Professional networking site LinkedIn revamped its entire user experience in January, and there’s a good chance you’re not using its features to their full potential.
Business Insider spoke with its lead designer to help you out.
Hari Srinivasan, head of identity products at LinkedIn, and his team redesigned the profile with both the user and viewer in mind.
When you learn the basics, you’ll be able to design a page that will stand out to recruiters. And even if you aren’t looking for a new job, refining your page can help you make connections that can take your career to the next level.
With Srinivasan’s guidance, we’ll break down how you can easily and quickly do this.
Make a great first impression.
Srinivasan said that he and his team wanted the 'top card,' as they refer to the first portion of your profile, to mimic an interaction you'd have at a conference or meeting. The first thing a stranger would notice is how you present yourself, and then would take a glimpse at your name badge. Then the two of you would introduce yourselves by exchanging quick descriptions of who you are and what you do.
LinkedIn found that profiles with photos receive 21 times more views and nine times more connection requests. Srinivasan said you don't need a professional headshot in formal wear if that means you're going to drag your heels and leave the space blank, which reduces your chances of making connections. The app now features a photo editing tool, soon to be released on desktop, that makes photo selection and refining less of a hassle.
As for the background photo, add something with a bit of colour and personality -- Srinivasan recommends an image of where you are in the world, of the team you work with, or of something related to your job.
Plus, members who include their locations get 19 times more profile views, according to LinkedIn data.
Then, make sure to fill out your summary. 'There's no right or wrong way to do a summary,' Srinivasan said. 'It's actually the area where I say that you can be kind of the most authentic about who you are and how you want to tell your story.'
Share stories and blog posts.
LinkedIn has always been good at filling you in on someone's background, Srinivasan said, and with the redesign they wanted to give you a better idea of what someone is thinking.
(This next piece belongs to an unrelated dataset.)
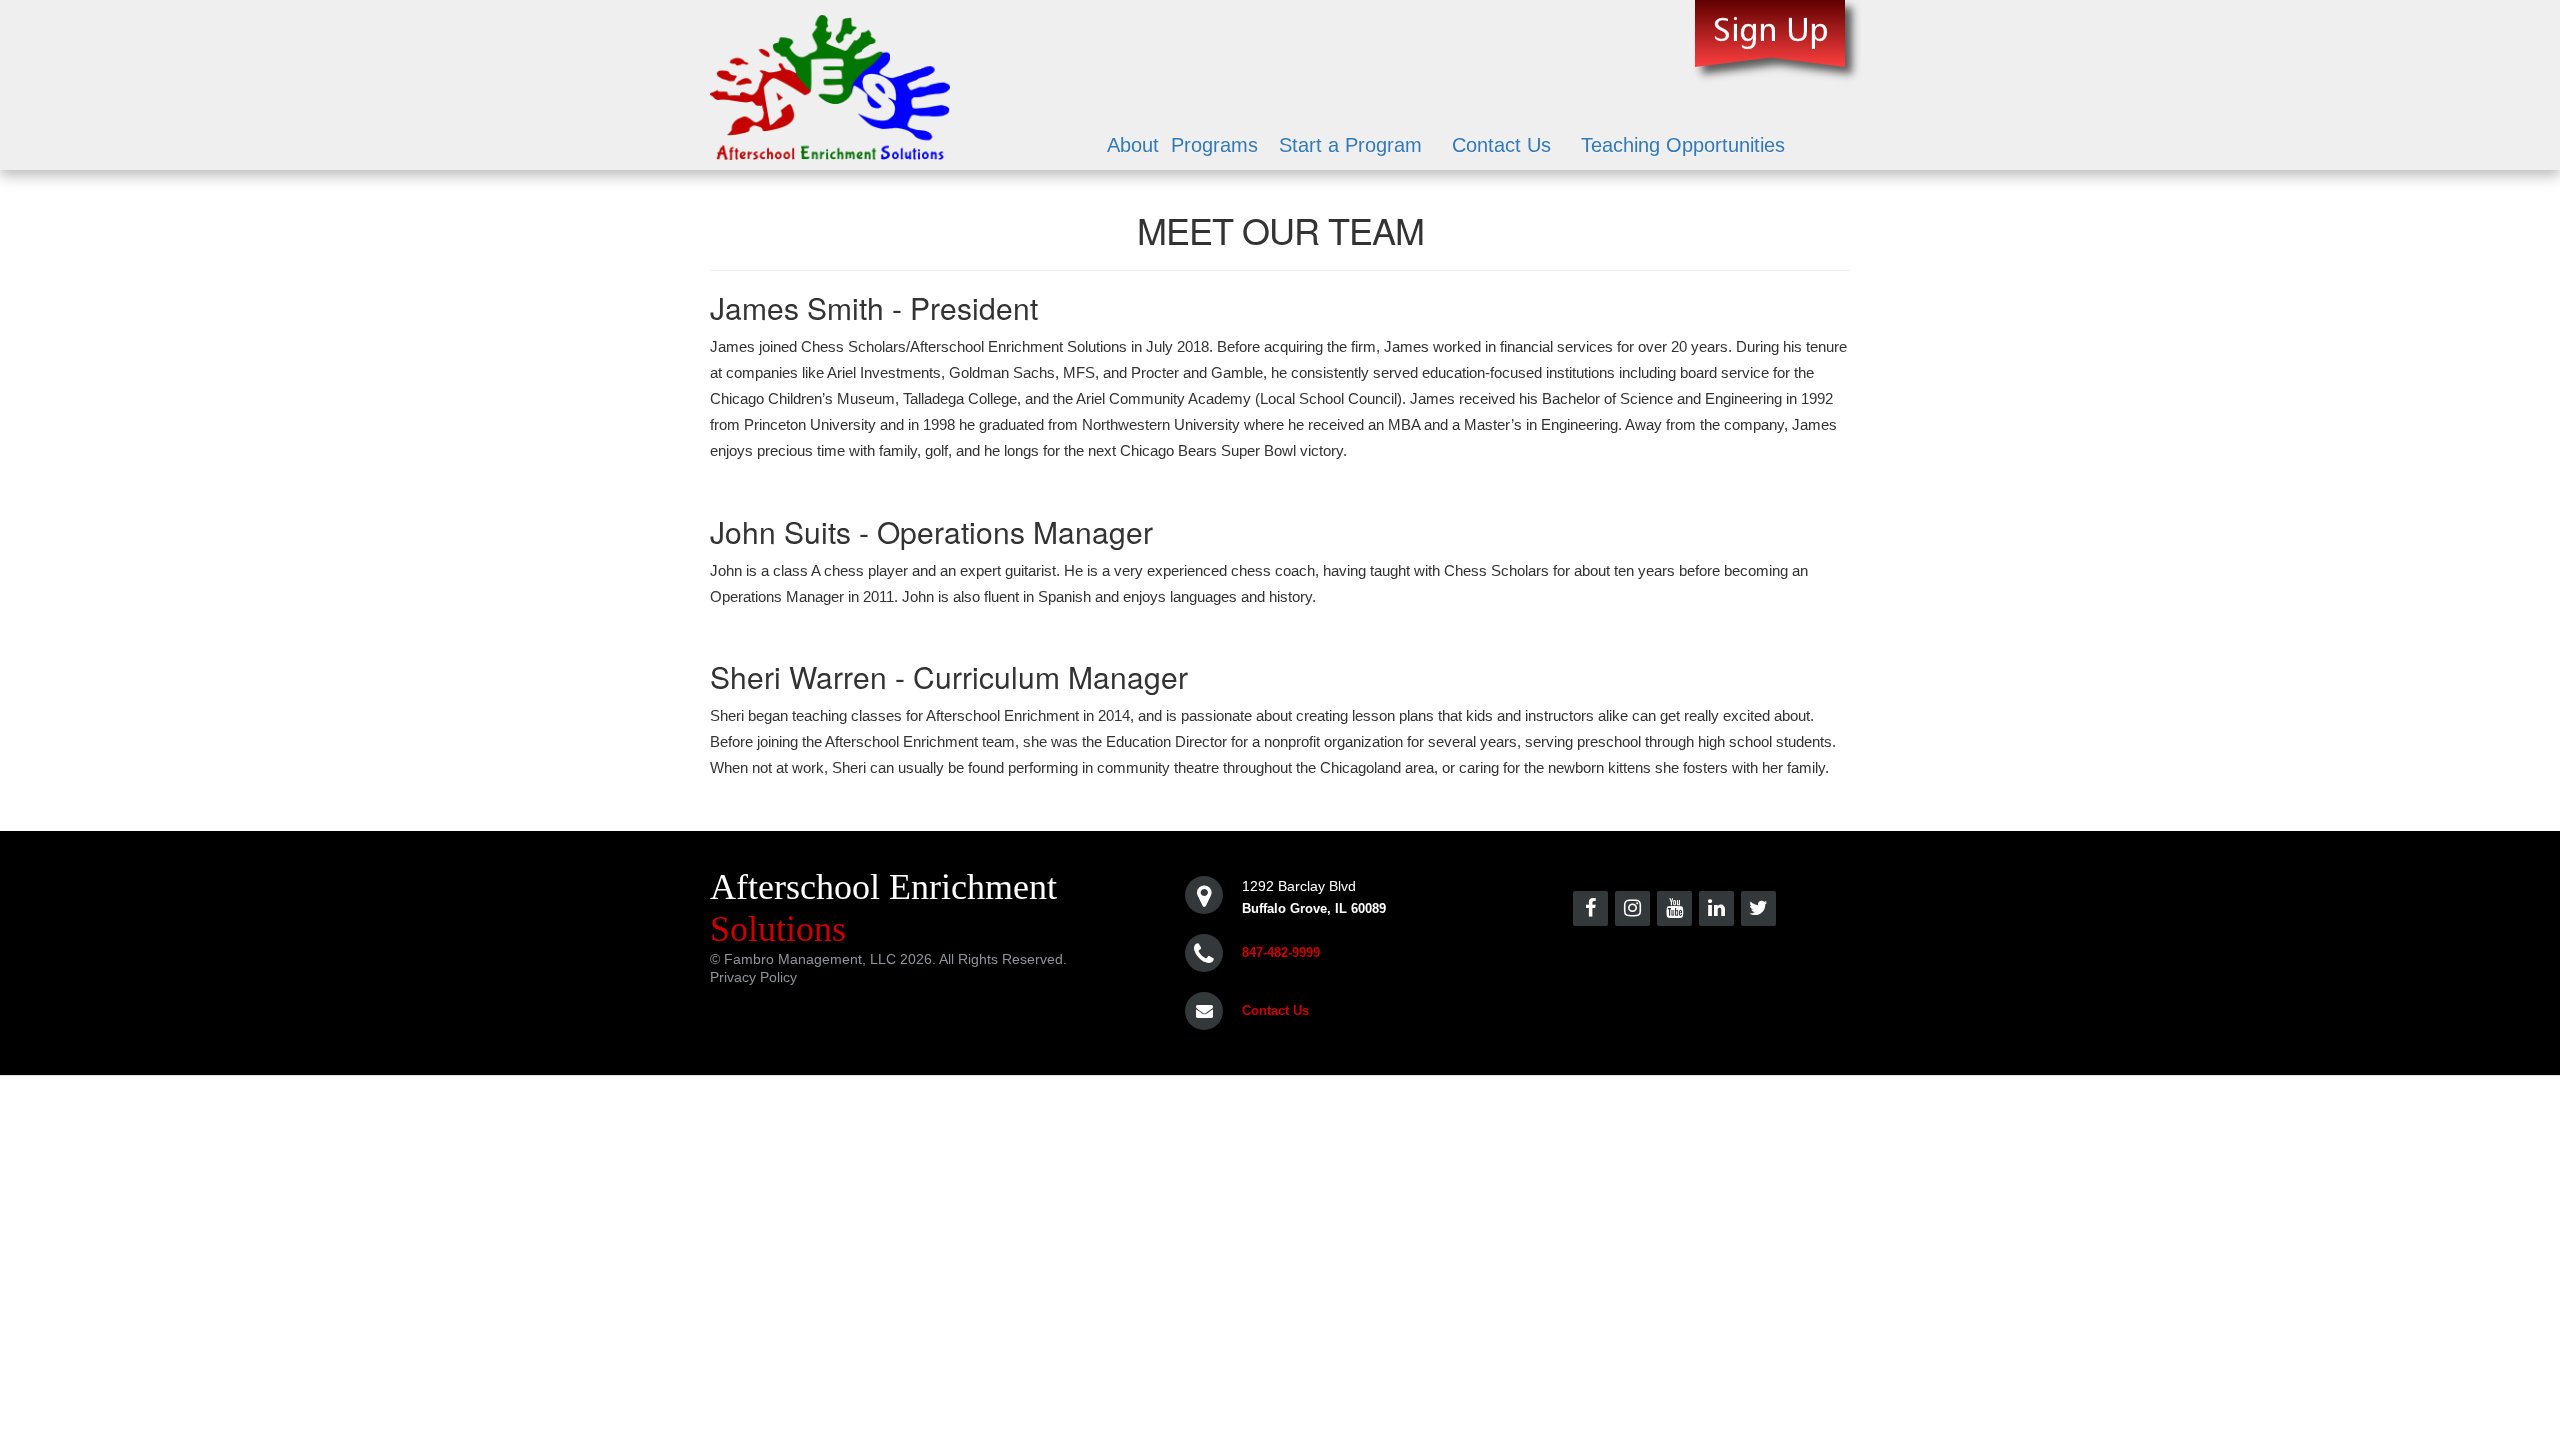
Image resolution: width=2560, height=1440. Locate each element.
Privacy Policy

He encourages you to try writing an article on your page and interacting with users.
For example, Srinivasan writes blog posts about his work at LinkedIn and thoughts about what he's learned in his career. There's no need to force it, but if you've got something to say or want to tell the world about an exciting new project you've completed at work, give it a shot.
Also, the more you interact with your page and with others, the more attention you'll draw to your own profile.
Include all experiences, but focus on your current role.
You may have noticed that there are more drop-down menus on your profile with the new design. That feature is intended to allow viewers to take a glance at your list of experiences and focus on your current role, which is most important.
In a traditional résumé, you may want to cut internships from your college years as you progress in your career, but Srinivasan said that 'one of the beauties of the LinkedIn profile is that you can expand it as you go,' so you don't need to omit anything.
Make sure that you select your company's name from LinkedIn's official list, for search purposes as well as for getting an eye-catching corporate logo. And don't forget to include your tenure at each role, since it's one of the first things viewers will notice when they go through this section of your profile.
Mention your degrees and describe in detail your educational experience if you're a new graduate.
Srinivasan said the most glaring mistake users make in this section is omitting the degree they received.
As for the description, you should just include your most important accomplishments.
If you are a student or are going for your first job or internship after graduation, however, you should go into much more detail about your school experience. You can then significantly pare it down as you progress in your career.
Include volunteering if it's an important part of your identity.
As with the sections above, make sure you're selecting the organisation you volunteered for from LinkedIn's official listing. See this section as an opportunity to express more of your passions and as a way to connect with like-minded people.
Highlight at least five skills most relevant to your role and industry and rank them.
For some users, the Skills section of the old LinkedIn page became a jumble of terms that didn't mean much. With the redesign, Srinivasan and his team wanted to make them a crucial aspect of the profile. Your profile now highlights 'notable endorsements' from experienced and highly recommended people in their fields.
Srinivasan recommends that you have at least five skills on your profile -- LinkedIn found members with five or more received up to 17 times more views and up to 27 times more appearances in search results.
You can now also reorder your skills. Move to the top of the list the three that are most important to you at this particular point in your career, and at this particular moment in your industry.
Pinpoint your most important accomplishments.
There are nine options in the Accomplishments section, but the selection shouldn't make you feel overwhelmed. You're not supposed to fill all of them out, Srinivasan explained. They're there to help you express more of your talents. Highlight the ones that are most relevant to you and your career.
Follow pages that reflect your interests.
And finally, Srinivasan recommends you make use of LinkedIn's follow feature. This will help make your LinkedIn experience more enjoyable, and, like your activity feed, it serves as another visual expression of what you're interested in.
For example, Srinivasan follows LinkedIn (his company), as well as Oprah Winfrey and Bill Gates, two people who not only publish material that makes his LinkedIn experience more enjoyable, but also reflect his interest in media, technology, and philanthropy.